CXCR1/CXCR2受体拮抗剂——G31P抑制前列腺癌转移的体内外实验研究

目的研究CXCR1/CXCR2受体拮抗剂——G31P对人前列腺癌PC-3细胞的体内外转移的抑制作用。方法采用细胞划痕实验研究G31P对PC-3细胞体外转移的抑制作用。通过建立体内的绿色荧光蛋白(GFP)标志人雄激素非依赖性前列腺癌PC-3细胞的裸鼠原位移植瘤模型,观察G31P对裸鼠前列腺癌原位移植瘤体内转移的影响。结果细胞划痕实验结果显示,G31P 100μg/L处理组作用细胞72小时的迁移率为(50.17±22.43)%(P<0.05,与对照组比较)。与对照组(100μL N.S)比较,G31P处理组(0.5 mg/kg)淋巴结(腰淋巴结、肠系膜淋巴结、远处淋巴结)转移略有减少,但差异无统计学意义;胰腺和肝部转移则明显减少(P<0.05)。免疫组织化学结果显示,与对照组比较,G31P处理组MMP-9(P<0.05)的表达明显减少。结论在体内外实验中G31P均能抑制人雄激素非依赖性前列腺癌PC-3细胞系的转移。

Study on inhibition effect of G31P-a chemokine receptor CXCR1/2 antagonist on metastasis of human prostate cancer cells in vivo and in vitro

Objective To investigate the inhibition effect of G31P on the metastasis of the prostate cancer PC-3 cells in vivo and in vitro. Methods The inhibition effect of G31P on metastasis of PC-3 cells was investigated by cell wound healing assay in vitro.The effect of G31P on metastasis of human prostate tumor of nude mice was observed by building the human androgen-independent prostate cancer PC-3（GFP-labeled） orthotopic transplantation tumor cells model in nude mice.

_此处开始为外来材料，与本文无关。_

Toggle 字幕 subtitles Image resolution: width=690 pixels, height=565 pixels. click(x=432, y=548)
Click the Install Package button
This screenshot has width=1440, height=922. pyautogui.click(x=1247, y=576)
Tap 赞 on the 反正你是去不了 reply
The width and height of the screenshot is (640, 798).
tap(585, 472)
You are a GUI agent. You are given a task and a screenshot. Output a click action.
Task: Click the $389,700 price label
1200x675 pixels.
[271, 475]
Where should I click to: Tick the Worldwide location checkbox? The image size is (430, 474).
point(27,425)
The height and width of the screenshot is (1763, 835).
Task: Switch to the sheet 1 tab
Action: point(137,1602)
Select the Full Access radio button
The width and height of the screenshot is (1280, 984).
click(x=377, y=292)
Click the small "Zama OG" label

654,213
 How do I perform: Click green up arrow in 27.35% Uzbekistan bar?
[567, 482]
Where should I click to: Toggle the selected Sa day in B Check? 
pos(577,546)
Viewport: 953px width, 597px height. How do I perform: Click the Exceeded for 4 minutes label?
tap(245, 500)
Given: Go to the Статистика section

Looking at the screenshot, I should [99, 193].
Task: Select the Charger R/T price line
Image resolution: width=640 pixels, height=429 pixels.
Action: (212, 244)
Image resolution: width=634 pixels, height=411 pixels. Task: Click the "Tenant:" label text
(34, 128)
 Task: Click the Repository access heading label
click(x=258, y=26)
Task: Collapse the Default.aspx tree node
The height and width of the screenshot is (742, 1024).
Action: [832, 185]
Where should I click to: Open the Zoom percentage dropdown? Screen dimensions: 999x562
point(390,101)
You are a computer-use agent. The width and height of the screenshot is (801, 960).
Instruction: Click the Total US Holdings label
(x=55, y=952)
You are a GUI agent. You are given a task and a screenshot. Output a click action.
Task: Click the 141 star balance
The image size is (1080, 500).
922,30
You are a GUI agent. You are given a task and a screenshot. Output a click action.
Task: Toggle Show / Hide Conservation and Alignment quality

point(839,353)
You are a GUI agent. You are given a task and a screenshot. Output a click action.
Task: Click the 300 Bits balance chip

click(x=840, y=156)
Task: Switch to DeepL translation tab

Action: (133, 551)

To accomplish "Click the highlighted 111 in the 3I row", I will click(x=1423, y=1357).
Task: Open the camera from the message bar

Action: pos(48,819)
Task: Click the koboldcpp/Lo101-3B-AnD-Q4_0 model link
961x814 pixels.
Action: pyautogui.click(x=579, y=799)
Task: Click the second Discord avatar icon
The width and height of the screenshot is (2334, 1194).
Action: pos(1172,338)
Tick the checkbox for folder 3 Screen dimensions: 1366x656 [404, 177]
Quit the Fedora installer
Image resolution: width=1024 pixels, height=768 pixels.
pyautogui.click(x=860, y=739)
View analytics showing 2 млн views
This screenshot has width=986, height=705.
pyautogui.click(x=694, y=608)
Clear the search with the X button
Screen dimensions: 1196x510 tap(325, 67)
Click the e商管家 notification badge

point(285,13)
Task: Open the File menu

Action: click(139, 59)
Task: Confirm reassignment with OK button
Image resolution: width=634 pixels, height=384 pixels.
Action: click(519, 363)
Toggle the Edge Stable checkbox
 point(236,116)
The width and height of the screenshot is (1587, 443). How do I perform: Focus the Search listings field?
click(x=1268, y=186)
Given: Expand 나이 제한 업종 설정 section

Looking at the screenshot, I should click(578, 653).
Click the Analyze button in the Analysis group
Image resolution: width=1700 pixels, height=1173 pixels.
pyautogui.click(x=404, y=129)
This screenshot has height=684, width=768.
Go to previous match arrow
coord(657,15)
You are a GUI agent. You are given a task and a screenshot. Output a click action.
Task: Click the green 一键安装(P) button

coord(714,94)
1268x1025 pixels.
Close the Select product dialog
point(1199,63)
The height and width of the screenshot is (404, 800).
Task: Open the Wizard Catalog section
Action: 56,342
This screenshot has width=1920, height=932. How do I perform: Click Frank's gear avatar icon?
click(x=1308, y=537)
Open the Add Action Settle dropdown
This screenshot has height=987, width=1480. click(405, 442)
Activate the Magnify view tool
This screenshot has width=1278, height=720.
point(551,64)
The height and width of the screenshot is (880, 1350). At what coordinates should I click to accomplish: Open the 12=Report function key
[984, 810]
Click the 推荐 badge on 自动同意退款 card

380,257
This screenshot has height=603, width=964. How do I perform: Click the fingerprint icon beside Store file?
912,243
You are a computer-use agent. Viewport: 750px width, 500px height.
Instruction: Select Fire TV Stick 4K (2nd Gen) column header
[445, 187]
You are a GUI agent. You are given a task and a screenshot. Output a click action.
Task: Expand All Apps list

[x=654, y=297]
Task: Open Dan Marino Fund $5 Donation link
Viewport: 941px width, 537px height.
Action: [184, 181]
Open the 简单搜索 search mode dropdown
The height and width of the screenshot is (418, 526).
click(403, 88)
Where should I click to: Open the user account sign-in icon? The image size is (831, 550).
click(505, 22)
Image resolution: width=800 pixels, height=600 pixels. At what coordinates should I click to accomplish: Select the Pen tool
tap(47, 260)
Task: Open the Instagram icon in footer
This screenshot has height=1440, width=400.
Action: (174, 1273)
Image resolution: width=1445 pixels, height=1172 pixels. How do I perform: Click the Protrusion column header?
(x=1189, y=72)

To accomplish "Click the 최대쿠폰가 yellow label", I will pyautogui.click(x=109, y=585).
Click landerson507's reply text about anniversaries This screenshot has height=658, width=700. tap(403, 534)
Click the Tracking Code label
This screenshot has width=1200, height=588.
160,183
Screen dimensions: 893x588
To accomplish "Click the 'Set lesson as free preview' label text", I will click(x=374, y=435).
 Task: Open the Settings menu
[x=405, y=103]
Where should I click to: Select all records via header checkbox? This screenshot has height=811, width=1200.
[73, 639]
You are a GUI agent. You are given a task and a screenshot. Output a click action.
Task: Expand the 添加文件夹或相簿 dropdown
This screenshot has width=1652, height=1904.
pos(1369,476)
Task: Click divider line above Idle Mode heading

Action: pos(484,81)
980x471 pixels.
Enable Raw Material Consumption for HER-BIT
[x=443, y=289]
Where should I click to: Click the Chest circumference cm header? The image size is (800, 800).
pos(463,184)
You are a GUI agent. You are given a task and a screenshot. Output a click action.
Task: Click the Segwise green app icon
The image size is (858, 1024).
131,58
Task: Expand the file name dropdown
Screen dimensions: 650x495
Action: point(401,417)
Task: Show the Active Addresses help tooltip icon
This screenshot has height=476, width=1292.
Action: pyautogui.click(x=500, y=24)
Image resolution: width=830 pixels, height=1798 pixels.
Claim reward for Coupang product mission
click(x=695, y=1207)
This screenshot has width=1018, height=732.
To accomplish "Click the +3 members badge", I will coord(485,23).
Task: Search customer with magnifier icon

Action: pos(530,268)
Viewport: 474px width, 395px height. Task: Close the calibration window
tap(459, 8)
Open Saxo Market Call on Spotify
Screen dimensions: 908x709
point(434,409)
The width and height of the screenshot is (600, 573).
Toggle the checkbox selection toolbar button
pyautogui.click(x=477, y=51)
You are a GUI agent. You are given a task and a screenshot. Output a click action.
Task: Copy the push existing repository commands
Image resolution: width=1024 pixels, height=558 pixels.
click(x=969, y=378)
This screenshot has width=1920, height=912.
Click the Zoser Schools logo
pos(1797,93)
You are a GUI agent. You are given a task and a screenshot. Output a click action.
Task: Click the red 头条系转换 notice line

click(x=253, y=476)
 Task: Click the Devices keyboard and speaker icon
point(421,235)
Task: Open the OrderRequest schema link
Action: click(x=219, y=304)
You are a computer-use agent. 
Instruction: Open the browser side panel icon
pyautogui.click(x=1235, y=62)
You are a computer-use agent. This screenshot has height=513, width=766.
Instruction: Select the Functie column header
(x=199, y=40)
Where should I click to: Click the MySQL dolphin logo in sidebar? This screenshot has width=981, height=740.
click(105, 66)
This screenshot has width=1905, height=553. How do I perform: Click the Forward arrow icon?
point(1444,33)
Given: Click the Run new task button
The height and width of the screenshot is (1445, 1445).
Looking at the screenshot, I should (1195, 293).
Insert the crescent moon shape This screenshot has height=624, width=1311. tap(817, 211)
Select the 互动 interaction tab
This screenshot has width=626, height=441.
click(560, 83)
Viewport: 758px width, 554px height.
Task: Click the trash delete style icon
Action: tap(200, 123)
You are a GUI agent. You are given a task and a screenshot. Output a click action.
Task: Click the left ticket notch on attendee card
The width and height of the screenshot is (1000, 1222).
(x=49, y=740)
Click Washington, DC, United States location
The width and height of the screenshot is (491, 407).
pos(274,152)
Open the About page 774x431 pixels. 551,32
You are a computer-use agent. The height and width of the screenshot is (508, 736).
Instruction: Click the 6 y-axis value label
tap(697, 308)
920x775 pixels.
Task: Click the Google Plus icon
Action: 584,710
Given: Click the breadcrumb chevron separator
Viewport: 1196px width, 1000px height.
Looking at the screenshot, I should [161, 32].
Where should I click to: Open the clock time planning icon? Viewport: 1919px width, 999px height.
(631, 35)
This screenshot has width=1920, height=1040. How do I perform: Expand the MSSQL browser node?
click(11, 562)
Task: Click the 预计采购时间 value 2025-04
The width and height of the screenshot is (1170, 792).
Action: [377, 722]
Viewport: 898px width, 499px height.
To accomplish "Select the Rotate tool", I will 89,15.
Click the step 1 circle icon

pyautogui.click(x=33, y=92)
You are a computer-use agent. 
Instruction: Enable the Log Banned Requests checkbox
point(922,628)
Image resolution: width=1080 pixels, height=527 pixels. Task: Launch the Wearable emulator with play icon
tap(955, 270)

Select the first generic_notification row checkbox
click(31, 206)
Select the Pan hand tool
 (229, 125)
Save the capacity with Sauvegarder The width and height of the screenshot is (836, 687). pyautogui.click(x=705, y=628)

Results The migration rate of the PC-3 cells of G31P 100 ng/mL treatment for 72 hours was（50.27±22.03）% by cell wound healing assay（P〈0.05,vs control group）.Lymph nodes（lumbar lymph nodes,mesenteric lymph nodes,distant lymph node） metastasis of G31P treatment group（0.5 mg/kg） decreased slightly,which was not statistically significant;pancreas and liver metastasis were significantly reduced（P〈0.05,vs control group）.MMP-9 expression of G31P treated group was significantly reduced by immunohistochemistry（P〈0.01） compared with the control group. Conclusion G31P could inhibit the metastasis of the PC-3 cell of the prostate cancer in vivo and in vitro.